## [Exercise]
Would you retype the whole listing exactly?

[Provided data]

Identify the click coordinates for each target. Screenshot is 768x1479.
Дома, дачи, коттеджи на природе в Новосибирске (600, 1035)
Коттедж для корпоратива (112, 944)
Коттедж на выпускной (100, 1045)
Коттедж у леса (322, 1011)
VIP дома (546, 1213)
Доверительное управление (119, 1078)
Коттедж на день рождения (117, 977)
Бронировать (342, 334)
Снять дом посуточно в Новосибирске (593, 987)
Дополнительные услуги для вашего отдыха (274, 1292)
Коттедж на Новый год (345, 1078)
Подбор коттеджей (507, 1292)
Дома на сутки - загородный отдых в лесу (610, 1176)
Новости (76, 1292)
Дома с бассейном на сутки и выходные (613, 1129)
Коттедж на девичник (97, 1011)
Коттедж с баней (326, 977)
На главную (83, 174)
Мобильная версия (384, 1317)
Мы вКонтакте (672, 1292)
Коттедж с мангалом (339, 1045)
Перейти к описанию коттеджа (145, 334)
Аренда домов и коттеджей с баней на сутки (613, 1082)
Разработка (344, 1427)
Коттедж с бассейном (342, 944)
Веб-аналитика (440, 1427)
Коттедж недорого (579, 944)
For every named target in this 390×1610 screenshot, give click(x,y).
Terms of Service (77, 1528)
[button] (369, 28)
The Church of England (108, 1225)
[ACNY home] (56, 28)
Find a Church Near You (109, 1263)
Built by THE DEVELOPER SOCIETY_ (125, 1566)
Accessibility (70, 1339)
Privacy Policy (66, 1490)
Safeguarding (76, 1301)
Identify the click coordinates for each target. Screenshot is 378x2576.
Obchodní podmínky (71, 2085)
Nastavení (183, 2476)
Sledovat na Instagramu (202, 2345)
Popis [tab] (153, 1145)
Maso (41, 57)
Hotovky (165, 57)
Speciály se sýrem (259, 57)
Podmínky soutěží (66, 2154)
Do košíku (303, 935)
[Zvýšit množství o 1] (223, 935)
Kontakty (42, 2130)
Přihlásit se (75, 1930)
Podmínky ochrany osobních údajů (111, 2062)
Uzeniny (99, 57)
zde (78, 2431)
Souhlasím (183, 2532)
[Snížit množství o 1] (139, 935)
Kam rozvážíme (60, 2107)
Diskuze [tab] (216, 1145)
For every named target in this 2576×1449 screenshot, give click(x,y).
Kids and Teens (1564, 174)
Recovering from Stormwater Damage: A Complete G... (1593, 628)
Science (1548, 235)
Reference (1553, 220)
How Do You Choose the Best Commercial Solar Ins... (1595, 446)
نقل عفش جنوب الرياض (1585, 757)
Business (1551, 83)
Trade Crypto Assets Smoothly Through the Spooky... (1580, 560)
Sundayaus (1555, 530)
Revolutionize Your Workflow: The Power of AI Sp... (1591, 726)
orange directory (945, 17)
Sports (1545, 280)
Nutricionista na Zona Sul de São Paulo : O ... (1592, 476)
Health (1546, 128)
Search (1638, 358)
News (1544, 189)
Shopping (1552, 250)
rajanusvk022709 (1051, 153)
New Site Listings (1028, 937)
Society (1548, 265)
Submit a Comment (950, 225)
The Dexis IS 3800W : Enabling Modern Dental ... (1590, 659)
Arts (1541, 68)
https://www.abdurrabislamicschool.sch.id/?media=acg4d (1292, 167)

[/Provided data]

## [Exercise output]
Identify the click coordinates for each target. Screenshot is 768x1479.
Дома, дачи, коттеджи на природе в Новосибирске (600, 1035)
Коттедж для корпоратива (112, 944)
Коттедж на выпускной (100, 1045)
Коттедж у леса (322, 1011)
VIP дома (546, 1213)
Доверительное управление (119, 1078)
Коттедж на день рождения (117, 977)
Бронировать (342, 334)
Снять дом посуточно в Новосибирске (593, 987)
Дополнительные услуги для вашего отдыха (274, 1292)
Коттедж на Новый год (345, 1078)
Подбор коттеджей (507, 1292)
Дома на сутки - загородный отдых в лесу (610, 1176)
Новости (76, 1292)
Дома с бассейном на сутки и выходные (613, 1129)
Коттедж на девичник (97, 1011)
Коттедж с баней (326, 977)
На главную (83, 174)
Мобильная версия (384, 1317)
Мы вКонтакте (672, 1292)
Коттедж с мангалом (339, 1045)
Перейти к описанию коттеджа (145, 334)
Аренда домов и коттеджей с баней на сутки (613, 1082)
Разработка (344, 1427)
Коттедж с бассейном (342, 944)
Веб-аналитика (440, 1427)
Коттедж недорого (579, 944)
For every named target in this 390×1610 screenshot, give click(x,y).
Terms of Service (77, 1528)
[button] (369, 28)
The Church of England (108, 1225)
[ACNY home] (56, 28)
Find a Church Near You (109, 1263)
Built by THE DEVELOPER SOCIETY_ (125, 1566)
Accessibility (70, 1339)
Privacy Policy (66, 1490)
Safeguarding (76, 1301)
Identify the click coordinates for each target. Screenshot is 378x2576.
Obchodní podmínky (71, 2085)
Nastavení (183, 2476)
Sledovat na Instagramu (202, 2345)
Popis [tab] (153, 1145)
Maso (41, 57)
Hotovky (165, 57)
Speciály se sýrem (259, 57)
Podmínky soutěží (66, 2154)
Do košíku (303, 935)
[Zvýšit množství o 1] (223, 935)
Kontakty (42, 2130)
Přihlásit se (75, 1930)
Podmínky ochrany osobních údajů (111, 2062)
Uzeniny (99, 57)
zde (78, 2431)
Souhlasím (183, 2532)
[Snížit množství o 1] (139, 935)
Kam rozvážíme (60, 2107)
Diskuze [tab] (216, 1145)
For every named target in this 2576×1449 screenshot, give click(x,y).
Kids and Teens (1564, 174)
Recovering from Stormwater Damage: A Complete G... (1593, 628)
Science (1548, 235)
Reference (1553, 220)
How Do You Choose the Best Commercial Solar Ins... (1595, 446)
نقل عفش جنوب الرياض (1585, 757)
Business (1551, 83)
Trade Crypto Assets Smoothly Through the Spooky... (1580, 560)
Sundayaus (1555, 530)
Revolutionize Your Workflow: The Power of AI Sp... (1591, 726)
orange directory (945, 17)
Sports (1545, 280)
Nutricionista na Zona Sul de São Paulo : O ... (1592, 476)
Health (1546, 128)
Search (1638, 358)
News (1544, 189)
Shopping (1552, 250)
rajanusvk022709 (1051, 153)
New Site Listings (1028, 937)
Society (1548, 265)
Submit a Comment (950, 225)
The Dexis IS 3800W : Enabling Modern Dental ... (1590, 659)
Arts (1541, 68)
https://www.abdurrabislamicschool.sch.id/?media=acg4d (1292, 167)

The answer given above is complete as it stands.